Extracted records
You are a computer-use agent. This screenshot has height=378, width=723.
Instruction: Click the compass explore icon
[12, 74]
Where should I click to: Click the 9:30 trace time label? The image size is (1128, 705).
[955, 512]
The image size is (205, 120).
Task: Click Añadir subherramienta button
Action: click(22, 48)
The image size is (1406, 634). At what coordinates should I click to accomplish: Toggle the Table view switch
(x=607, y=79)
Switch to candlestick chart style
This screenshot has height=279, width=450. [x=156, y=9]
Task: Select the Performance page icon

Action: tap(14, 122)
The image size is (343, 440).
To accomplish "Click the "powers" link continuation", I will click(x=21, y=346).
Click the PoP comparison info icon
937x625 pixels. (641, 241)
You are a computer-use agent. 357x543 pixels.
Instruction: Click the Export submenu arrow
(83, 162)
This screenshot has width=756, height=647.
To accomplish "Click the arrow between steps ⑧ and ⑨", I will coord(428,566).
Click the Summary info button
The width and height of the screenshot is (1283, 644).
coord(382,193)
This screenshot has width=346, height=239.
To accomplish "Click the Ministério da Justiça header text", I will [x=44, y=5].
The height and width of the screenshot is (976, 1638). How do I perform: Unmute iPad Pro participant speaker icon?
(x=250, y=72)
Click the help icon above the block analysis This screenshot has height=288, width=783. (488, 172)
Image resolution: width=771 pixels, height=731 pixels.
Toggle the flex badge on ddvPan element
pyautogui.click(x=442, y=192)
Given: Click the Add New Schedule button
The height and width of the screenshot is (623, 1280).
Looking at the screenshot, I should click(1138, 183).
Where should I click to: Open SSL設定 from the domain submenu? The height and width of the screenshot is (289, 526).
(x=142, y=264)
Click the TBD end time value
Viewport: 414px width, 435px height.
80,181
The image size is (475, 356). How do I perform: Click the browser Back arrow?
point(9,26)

## Set problem:
Reproduce all of the records above verbatim, line for line, with nothing added, dropped, or changed.

## Correct response:
You are a computer-use agent. This screenshot has height=378, width=723.
Instruction: Click the compass explore icon
[12, 74]
Where should I click to: Click the 9:30 trace time label? The image size is (1128, 705).
[955, 512]
The image size is (205, 120).
Task: Click Añadir subherramienta button
Action: click(22, 48)
The image size is (1406, 634). At what coordinates should I click to accomplish: Toggle the Table view switch
(x=607, y=79)
Switch to candlestick chart style
This screenshot has height=279, width=450. [x=156, y=9]
Task: Select the Performance page icon

Action: tap(14, 122)
The image size is (343, 440).
To accomplish "Click the "powers" link continuation", I will click(x=21, y=346).
Click the PoP comparison info icon
937x625 pixels. (641, 241)
You are a computer-use agent. 357x543 pixels.
Instruction: Click the Export submenu arrow
(83, 162)
This screenshot has width=756, height=647.
To accomplish "Click the arrow between steps ⑧ and ⑨", I will coord(428,566).
Click the Summary info button
The width and height of the screenshot is (1283, 644).
coord(382,193)
This screenshot has width=346, height=239.
To accomplish "Click the Ministério da Justiça header text", I will [x=44, y=5].
The height and width of the screenshot is (976, 1638). How do I perform: Unmute iPad Pro participant speaker icon?
(x=250, y=72)
Click the help icon above the block analysis This screenshot has height=288, width=783. (488, 172)
Image resolution: width=771 pixels, height=731 pixels.
Toggle the flex badge on ddvPan element
pyautogui.click(x=442, y=192)
Given: Click the Add New Schedule button
The height and width of the screenshot is (623, 1280).
Looking at the screenshot, I should click(1138, 183).
Where should I click to: Open SSL設定 from the domain submenu? The height and width of the screenshot is (289, 526).
(x=142, y=264)
Click the TBD end time value
Viewport: 414px width, 435px height.
80,181
The image size is (475, 356). How do I perform: Click the browser Back arrow?
point(9,26)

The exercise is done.